Des solutions simples : respecter les grands principes de l’éclairage intelligent
Voici quelques pistes proposées par le "RICEMM" (Réserve Internationale du Ciel Étoilé du Mont-Mégantic).

1. Bien évaluer le besoin
Est-ce vraiment nécessaire d’éclairer ? Souvent, nous sous-estimons notre capacité à voir dehors le soir. De plus, il n’est pas établi que plus de lumière décourage les infractions. Plusieurs études de cas vont même en sens contraire ! Enfin, il faut se rappeler que l’éclairage extérieur représente une dépense non-négligeable d’électricité.

2. Ajuster l’orientation
Optez pour des luminaires dont le flux lumineux est orienté vers la surface à éclairer. Rappelez-vous que la lumière émise vers le ciel n’aide pas à mieux voir et que la lumière émise vers l’horizon contribue à l’éblouissement.
3. Réduire l’intensité
Choisissez des luminaires produisant un éclairage sobre et uniforme dont l’intensité lumineuse n’est pas excessive. Cela permet à l’œil de s’adapter à la luminosité ambiante tout en assurant la visibilité requise et une sécurité des lieux.
4. Contrôler la période
La période et la durée d’utilisation des éclairages est aussi un facteur à considérer. Installer une minuterie, un détecteur de mouvement, ou le simple geste d’éteindre les lumières en allant se coucher, l’idée est d’utiliser l’éclairage selon les besoins.
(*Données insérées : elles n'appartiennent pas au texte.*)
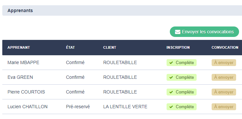Click checkmark icon in Marie MBAPPE's inscription badge
The width and height of the screenshot is (242, 119).
(x=171, y=62)
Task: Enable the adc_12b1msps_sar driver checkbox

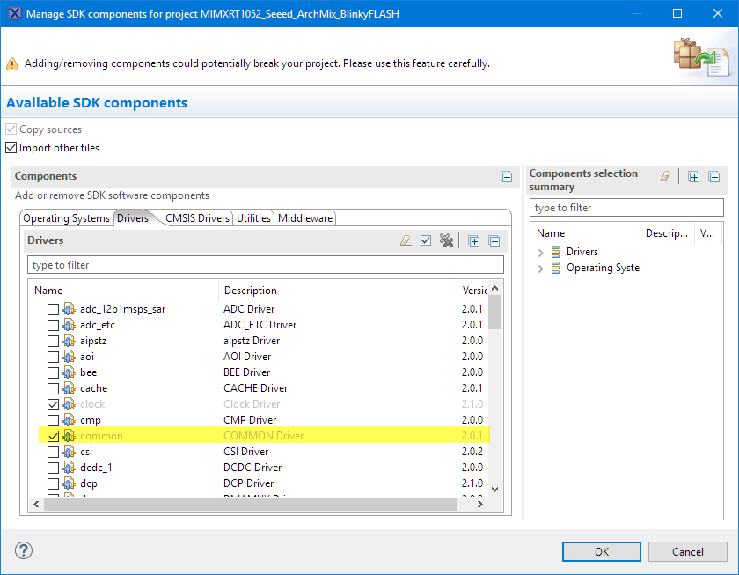Action: coord(54,309)
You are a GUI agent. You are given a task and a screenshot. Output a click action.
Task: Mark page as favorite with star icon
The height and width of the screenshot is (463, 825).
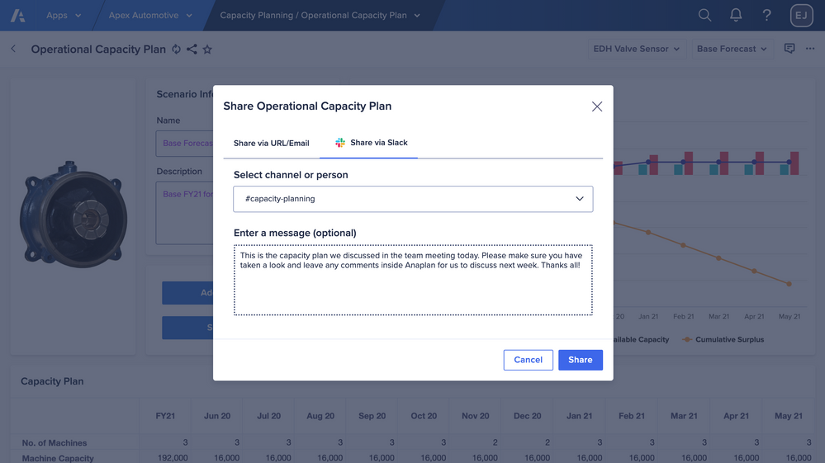207,50
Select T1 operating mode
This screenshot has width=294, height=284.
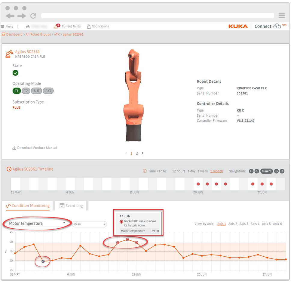[17, 91]
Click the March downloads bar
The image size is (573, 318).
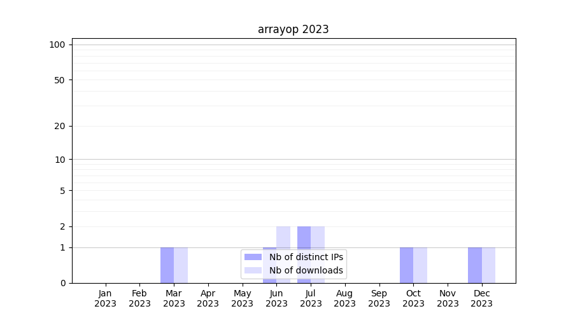point(181,265)
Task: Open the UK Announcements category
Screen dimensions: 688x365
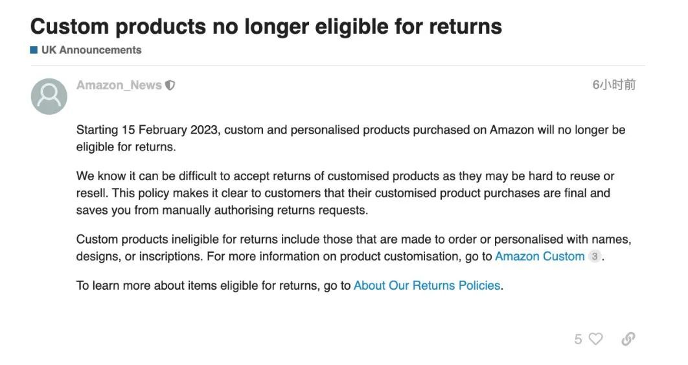Action: point(91,50)
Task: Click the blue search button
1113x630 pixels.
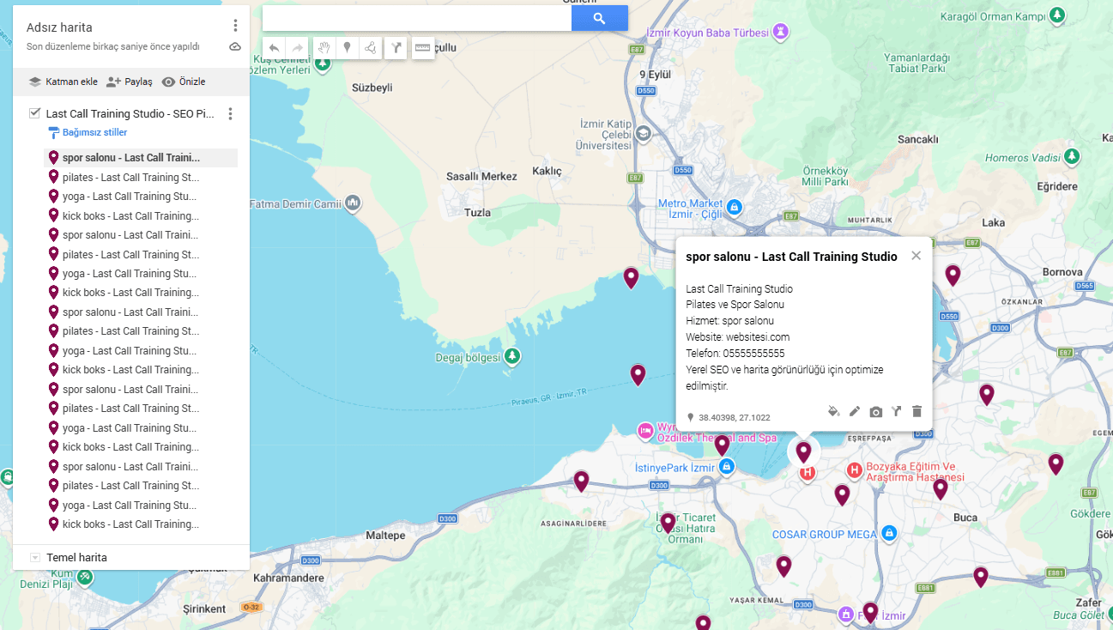Action: pos(600,18)
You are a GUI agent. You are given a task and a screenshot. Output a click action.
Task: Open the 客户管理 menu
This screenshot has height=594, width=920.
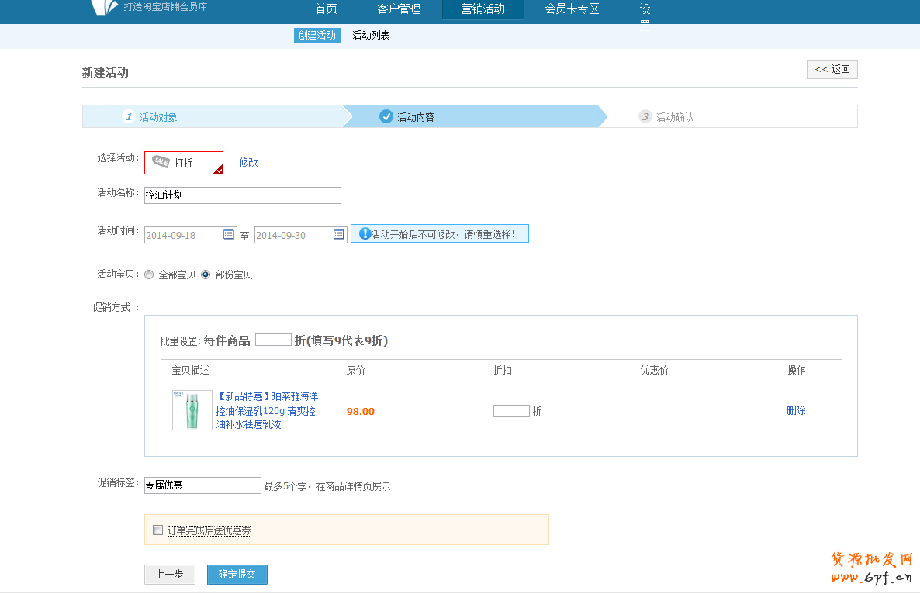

Il existe aussi des dispositifs intelligents pour les éclairages routiers DEL qui permettent de contrôler l’intensité selon l’heure de la nuit.
5. Limiter la lumière bleue
Privilégiez l’utilisation de sources lumineuses de couleur ambrée à celles de couleur blanche. Ces dernières sont les plus dommageables pour le voilement des étoiles et la santé en raison de leur grande proportion de lumière bleue.

Quelques exemples :

- Installation inadéquate d’un luminaire

Peu importe le type de luminaire utilisé ou sa puissance lumineuse, la lumière émise à moins de 10° sous la ligne d’horizon pénètre directement dans l’œil et provoque l’éblouissement.
Un luminaire devrait donc toujours être installé de manière à éclairer vers le bas.



- Réduire l’intensité
Les intensités initialement utilisées étaient souvent bien au-dessus des besoins réels. La puissance de l’éclairage a généralement été réduite de moitié, pour un éclairage moins éblouissant et plus uniforme qui favorise la sécurité, tout en réalisant d’importantes économies.
L’éclairage au sodium haute pression (SHP) a été utilisé pour sa meilleure efficacité lumineuse et pour sa plus faible proportion de lumière bleue. La lumière bleue est celle qui diffuse le plus dans l’atmosphère.
Toute source de lumière blanche est à éviter pour diminuer l’impact de la pollution lumineuse !
Privilégier des sources qui éclairent vers le bas, cachées sous les corniches par exemple, permet de mettre en valeur l’ensemble d’un bâtiment sans aveugler l’observateur. Non seulement les éclairages de couleurs chaudes ont un impact moins grand sur la pollution lumineuse, ils offrent aussi un sentiment beaucoup plus chaleureux que les éclairages blancs et bleus.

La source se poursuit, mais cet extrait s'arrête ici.